In my experience, “pow” is by far the slowest function in math.h and replacing it with simpler functions usually makes a tremendous impact on the speed (it’s an order of magnitude slower than sqrt/exp/cbrt/log).
solve_cubic has a “pow” function that can be replaced by cbrt (cubic root), which is standard in ISOC99 and should be available on all systems. Separate benchmarks of solve_cubic function show this change almost doubles the speed and does not lower the accuracy. As solve_cubic is part of the solution of quartic equation, this improves the speed for many primitives. Testing with a scene containing many torus intersection tests (attached below) I still observed almost 10% speedup (Intel, 4 threads, 2 hyperthreaded cores, antialiasing on, 600×600: from 91 to 84 seconds). And this is for a torus, where a lot of time is spent in the solve_quartic and cubic solver is only called once! Similar speedup should be expected for prism, ovus, sor and blob.
I do believe the cubic solver can be done without trigonometry, but that would mean changing the algorithm, introducing new bugs and requiring a lot of testing. However, the trigonometric evaluation can still be simplified (3% speedup in full torus benchmark).

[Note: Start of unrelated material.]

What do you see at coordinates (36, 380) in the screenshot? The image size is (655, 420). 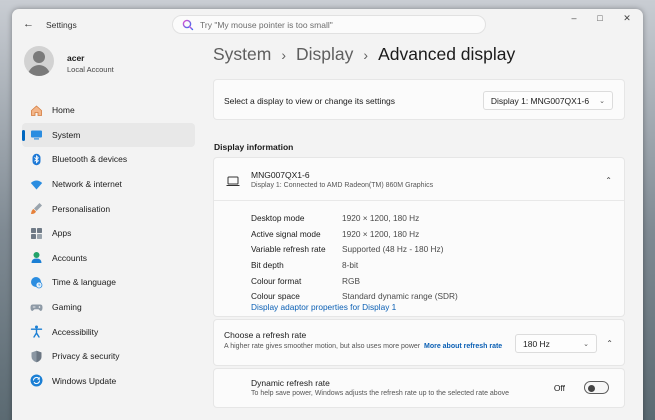 I see `update-icon` at bounding box center [36, 380].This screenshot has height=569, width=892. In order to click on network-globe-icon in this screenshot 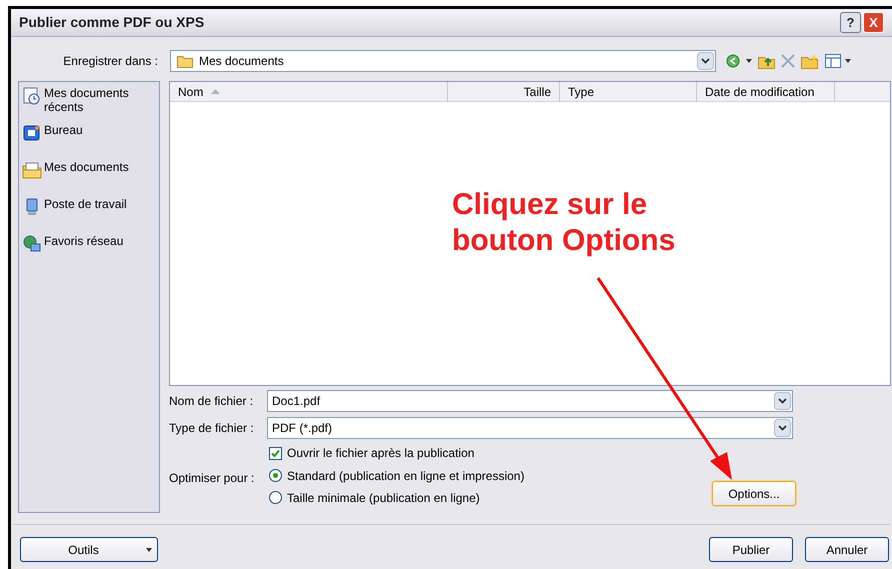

These changes don’t affect the algorithm at all, they are mathematically identical to the existing code, so the changes can be applied immediately. I also included other changes just as suggestions. Every change is commented and marked with [SC 2.2013].
This sadly does not speedup the sturm solver, which uses bisection and regulafalsi and looks very optimized already.
The test scene I used has a lot of torus intersections from various directions (shadow rays, main rays, transmitted rays).